The value of data assets in a US M&A deal: three key questions to ask
March 2014 | PROFESSIONAL INSIGHT | MERGERS & ACQUISITIONS
Financier Worldwide Magazine
Data is a valuable asset in the information economy. Companies have only recently begun to unlock that value to capitalise on some of the biggest opportunities in the marketplace today, including cloud computing, big data and analytics, social networking, globalisation and ecommerce. However, the big value of data carries equally big risks: regulators are aggressive; hackers are becoming more sophisticated; and data breach costs can be staggering.
Companies are increasingly focused on data in their corporate acquisitions, particularly in the United States. Sellers often tout the value of untapped data in their possession and interested buyers may develop a business plan for that data post-closing. Numerous data issues arise in an acquisition, but three questions can strike at the core of the deal: What laws may restrict the transfer or anticipated use of the data post-closing? What contractual restrictions may be imposed by the sources of the data? Has the seller incurred material liabilities associated with the data?
Answers to these questions affect deal valuation, the scope of due diligence, the transaction documents and post-closing planning.
US data privacy and security regulation
Unlike many other nations, the United States does not have a single data protection law. Instead, US federal and state governments have adopted numerous laws, each of which typically applies to different types of personal information. The restrictions imposed by those laws vary widely and, in the end, a single US data set may be subject to heavy regulation, no regulation or something in between. Health information, for example, is generally subject to stringent and detailed US federal and state regulations, while other consumer information may be subject to less onerous consumer protection laws, which generally require use and disclosure of personal data in accordance with promises made at the time of collection. These laws may even create complications for the legal transfer of data from seller to buyer at closing.
In light of these different regulations, sophisticated buyers carefully develop plans for lawful data use post-closing. During due diligence, buyers identify the sources and content of a seller’s data and confer with counsel to determine legal restrictions on the transfer and future use of that data. By taking these measures before signing, a buyer can avoid the disappointment of being unable to lawfully use the data as planned, and any resultant devaluation of the seller’s assets.

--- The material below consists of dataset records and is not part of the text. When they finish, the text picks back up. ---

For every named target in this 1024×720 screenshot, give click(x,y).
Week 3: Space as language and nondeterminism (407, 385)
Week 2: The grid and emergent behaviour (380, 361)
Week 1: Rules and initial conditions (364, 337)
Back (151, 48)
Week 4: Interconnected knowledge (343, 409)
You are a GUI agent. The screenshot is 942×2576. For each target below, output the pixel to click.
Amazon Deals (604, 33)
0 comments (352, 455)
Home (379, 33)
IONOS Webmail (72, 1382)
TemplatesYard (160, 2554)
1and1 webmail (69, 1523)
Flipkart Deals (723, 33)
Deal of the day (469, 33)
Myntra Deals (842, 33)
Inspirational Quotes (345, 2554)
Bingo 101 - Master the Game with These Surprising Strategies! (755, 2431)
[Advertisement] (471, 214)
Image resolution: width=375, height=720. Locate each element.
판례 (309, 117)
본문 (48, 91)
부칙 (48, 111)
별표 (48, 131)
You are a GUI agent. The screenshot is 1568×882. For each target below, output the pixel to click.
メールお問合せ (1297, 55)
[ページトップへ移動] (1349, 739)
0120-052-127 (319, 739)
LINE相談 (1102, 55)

Contractual data rights and obligations
As the potential risks and rewards of data assets become clear, data providers increasingly impose obligations on the recipients of the data. A business-to-business vendor, for example, may obtain volumes of valuable data from its corporate clients. Those vendors, however, are increasingly required to comply with contracts that impose stringent restrictions on the use and disclosure of that data. Those restrictions often provide that the vendor may only use and disclose the client’s data to perform the contracted services and may not use or disclose the data for any other purpose. Even after the client agreement expires or terminates, the vendor is often required to return or destroy the client’s data. These types of contractual limitations may severely limit the value of a seller’s data and negatively impact any buyer plans to use the data post-closing.
In addition to these limitations, data providers are imposing significant data-related obligations on their vendors. Those obligations vary, but may include requirements to engage independent third parties to perform periodic IT and security assessments or audits, physically segregate a client’s data from other clients’ data, implement specific encryption technology and access controls, adopt background checks and comply with the client’s security policies. Ongoing compliance with these obligations may require significant security technology investments and compliance costs, which may become even more pronounced and costly in the event they apply to a buyer’s larger IT infrastructure post-closing.
Failure to comply with US data-related laws can result in significantly liability. Regulators are increasing civil penalties and, in some cases, making non-compliance criminal. For instance, recent amendments to the Health Insurance Portability and Accountability Act (HIPAA) allow US regulators to impose penalties of up to $1.5m annually per type of violation and other US regulators have imposed penalties in excess of $20m for data practices deemed unfair or deceptive under US consumer protection laws. Meanwhile, the White House, Congress and consumer advocates have been pushing for additional regulation and stepped-up enforcement.
Although significant, government fines and penalties may be small in comparison to the cost of a data breach. A 2013 Ponemon Institute study found that the average data breach (involving less than 10,000 records) in the United States cost the affected company approximately $5.4m (or $188 per compromised record). Large data breaches can cost much more and result in significant reputational harm. In addition, data breaches are now typically followed by class action lawsuits and shareholder derivative litigation, which further increase potential liabilities.
Effect on the transaction
In light of these risks, many buyers are expanding their due diligence review of a seller’s data practices by, among other things, reviewing the seller’s data compliance programs, data-related contracts and security processes and engaging lawyers and IT assessment firms to review the seller’s systems and practices. Meanwhile, buyers are negotiating specific data-related representations, warranties, closing conditions and indemnities in the transaction documents and developing post-closing remediation plans to address any identified weaknesses.
In an acquisition, smart buyers treat data in the same way as they do a seller’s other significant corporate assets: they determine the data’s value, how the data can be lawfully used and what risks the data carries before signing.